◆ REQUIRED ACTION
Among the entries that follow, some lines contain the word "agent". Show all of them.

Collected data
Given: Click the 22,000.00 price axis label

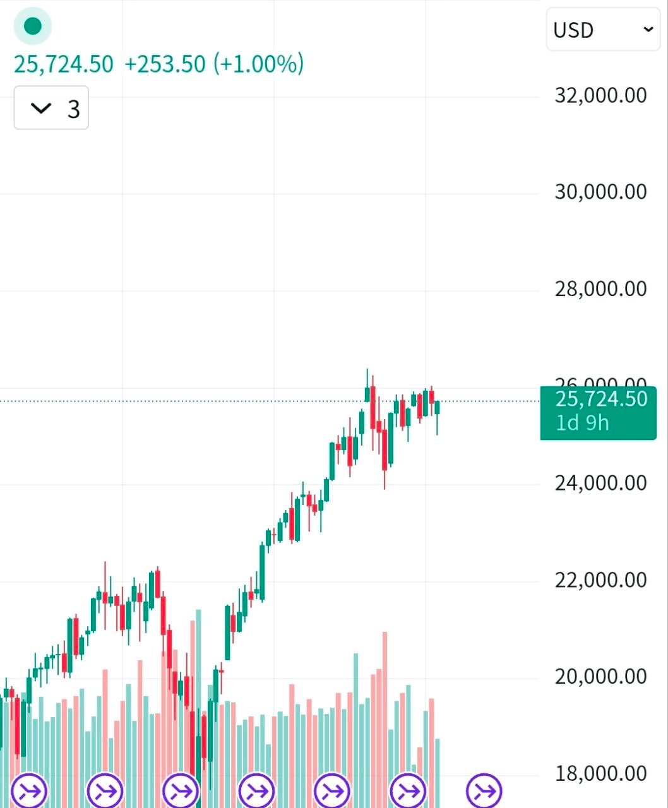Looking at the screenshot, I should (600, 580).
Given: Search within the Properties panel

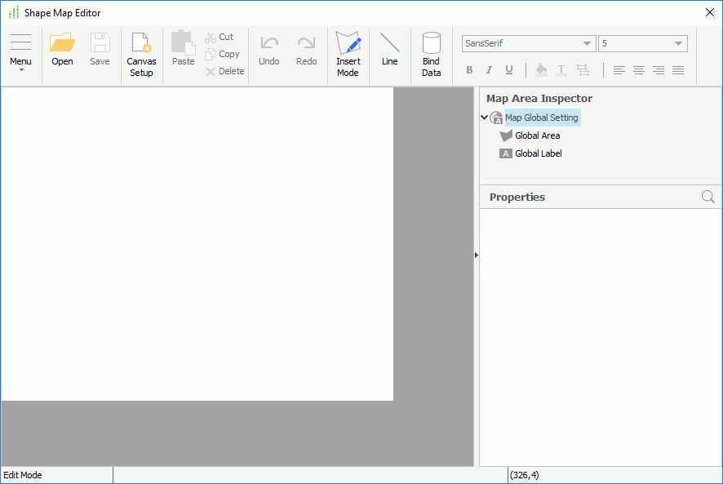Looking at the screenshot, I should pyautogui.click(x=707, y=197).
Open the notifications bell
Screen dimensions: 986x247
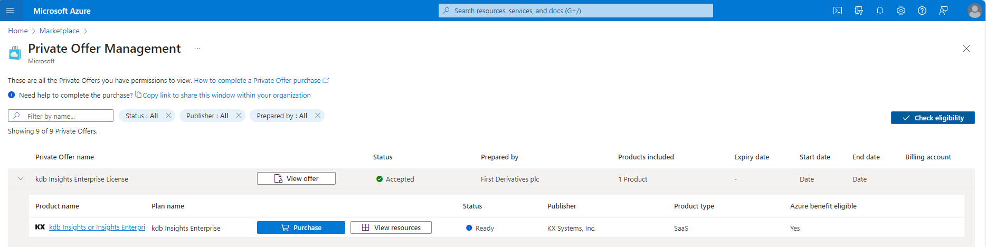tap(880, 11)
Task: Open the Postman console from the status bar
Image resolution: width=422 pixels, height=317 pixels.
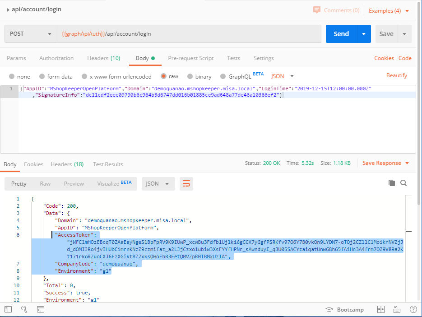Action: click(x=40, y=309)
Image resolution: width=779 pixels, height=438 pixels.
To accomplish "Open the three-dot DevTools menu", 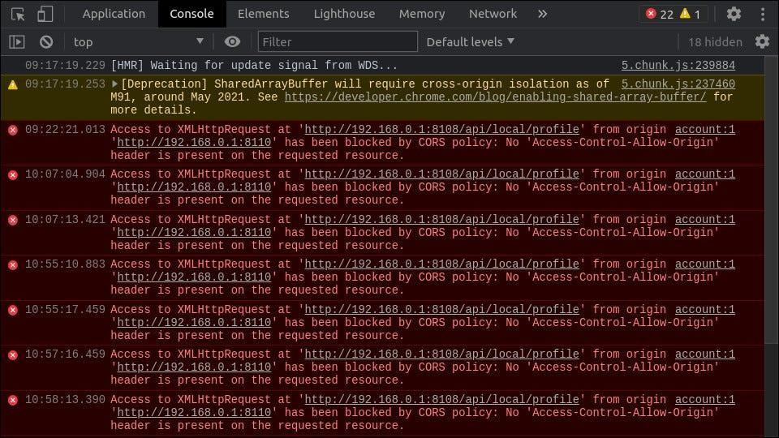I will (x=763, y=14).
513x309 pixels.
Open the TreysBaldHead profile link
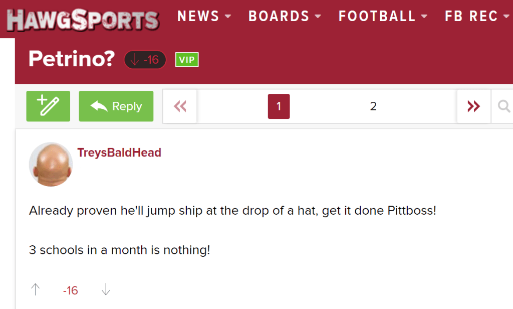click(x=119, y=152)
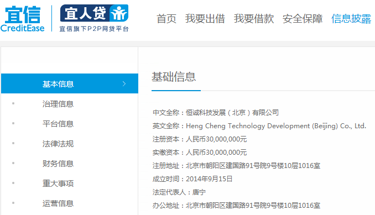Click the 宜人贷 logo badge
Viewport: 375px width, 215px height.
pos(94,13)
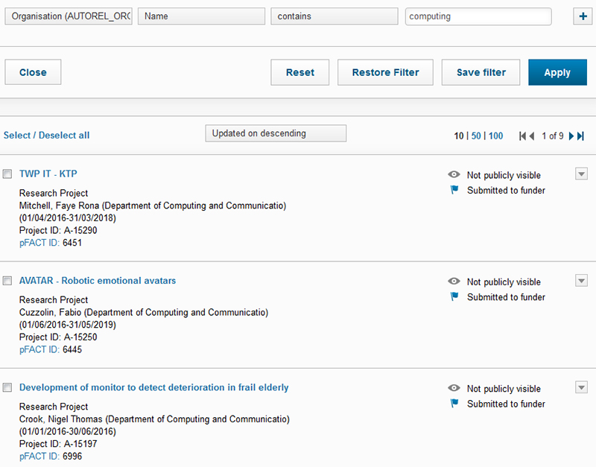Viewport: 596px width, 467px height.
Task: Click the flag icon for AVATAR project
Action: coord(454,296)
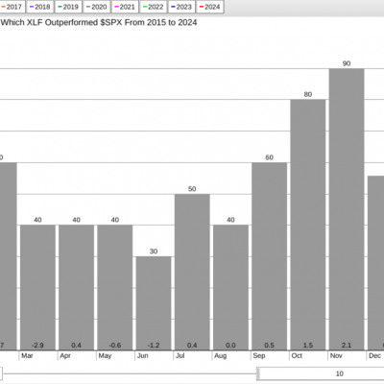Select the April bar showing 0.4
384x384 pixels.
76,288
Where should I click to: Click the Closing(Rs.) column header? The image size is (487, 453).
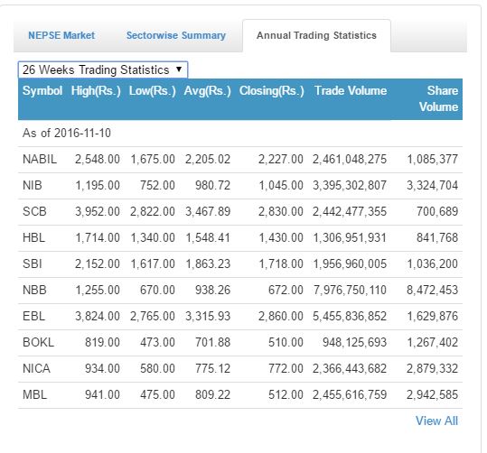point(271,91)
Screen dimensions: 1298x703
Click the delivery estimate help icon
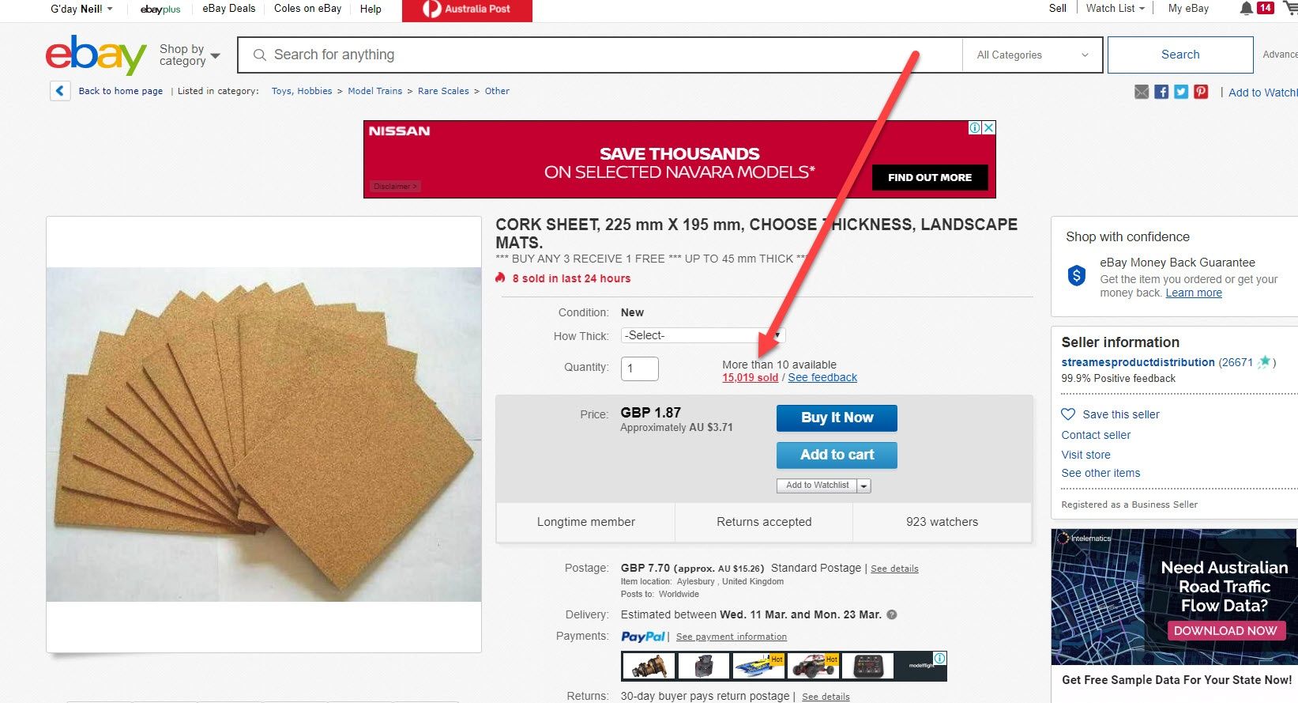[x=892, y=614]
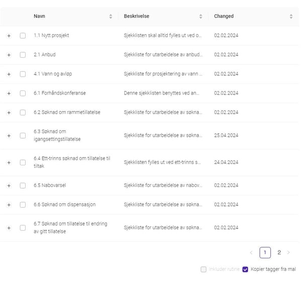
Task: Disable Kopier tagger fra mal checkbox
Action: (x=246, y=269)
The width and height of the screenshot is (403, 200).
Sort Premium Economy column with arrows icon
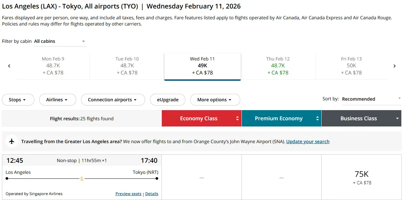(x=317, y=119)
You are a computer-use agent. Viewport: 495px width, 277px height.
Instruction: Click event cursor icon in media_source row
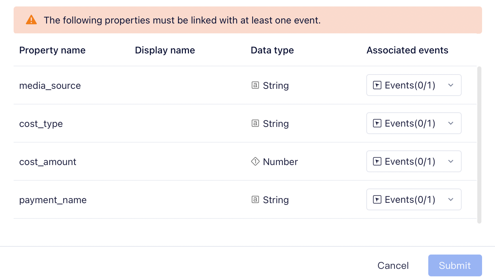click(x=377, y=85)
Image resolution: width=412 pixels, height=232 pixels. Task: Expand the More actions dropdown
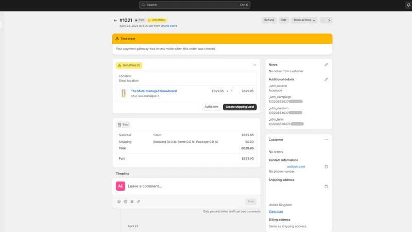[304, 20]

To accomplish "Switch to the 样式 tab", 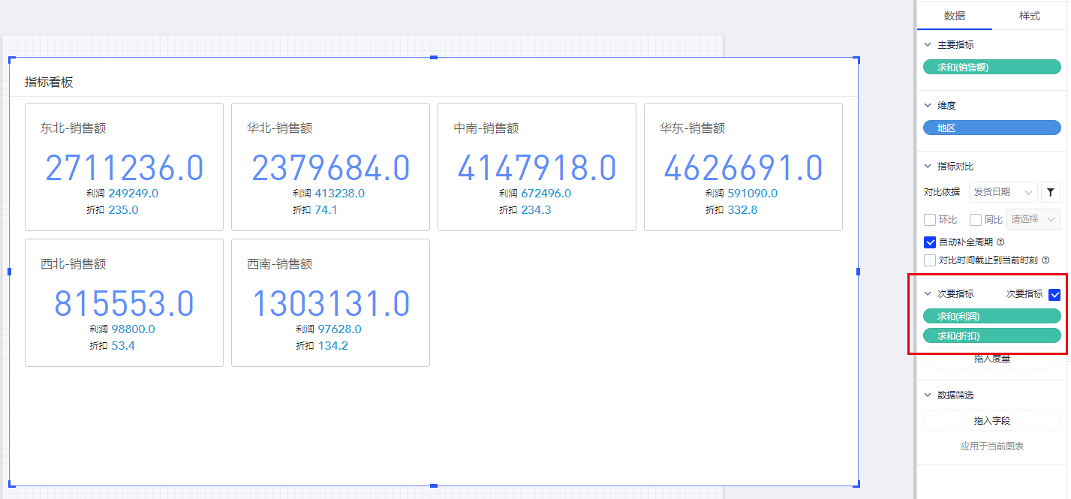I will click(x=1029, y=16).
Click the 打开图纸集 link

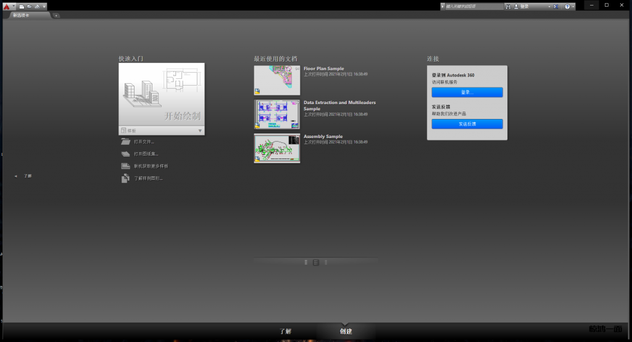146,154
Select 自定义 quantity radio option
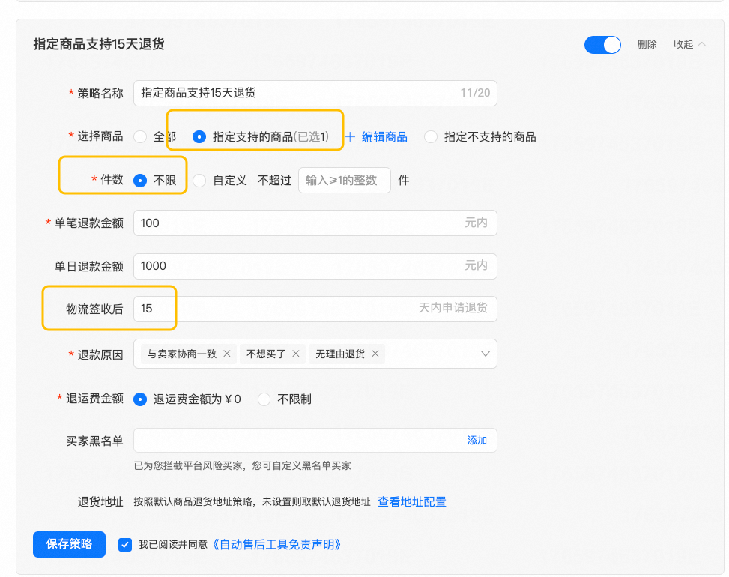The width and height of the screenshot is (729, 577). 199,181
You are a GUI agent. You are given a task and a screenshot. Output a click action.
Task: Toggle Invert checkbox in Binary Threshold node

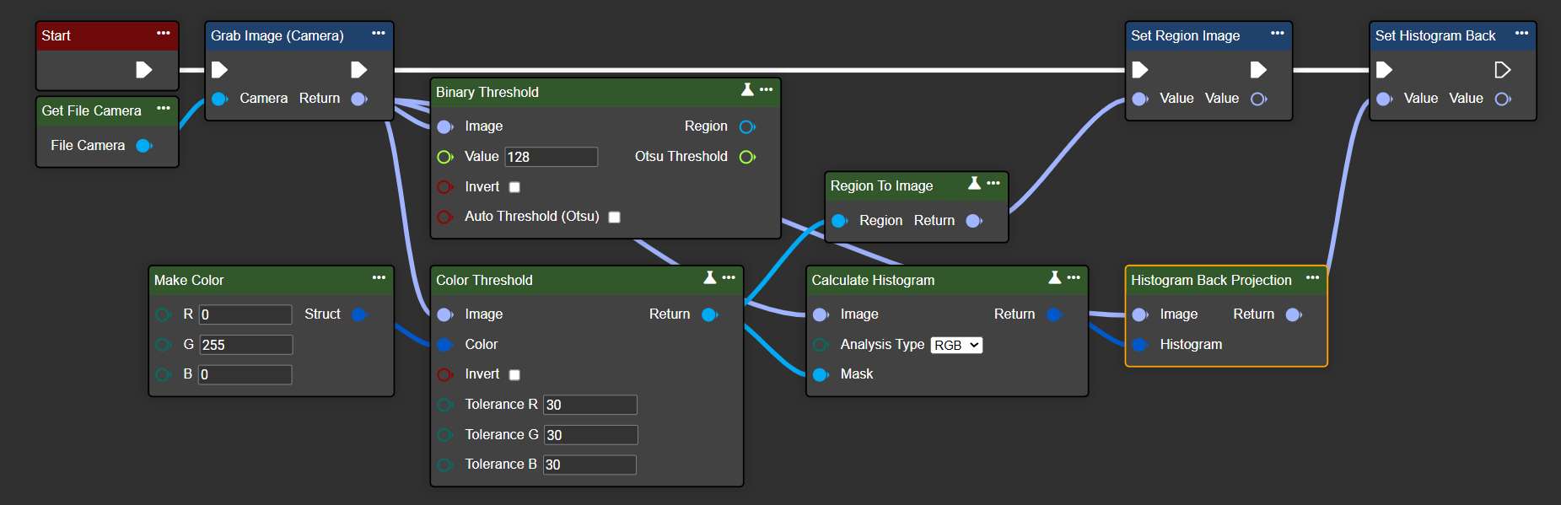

◆ TASK SOLUTION
You are a computer-use agent. Viewport: 495px width, 277px height.
You are a GUI agent. You are given a task and a screenshot. Output a click action.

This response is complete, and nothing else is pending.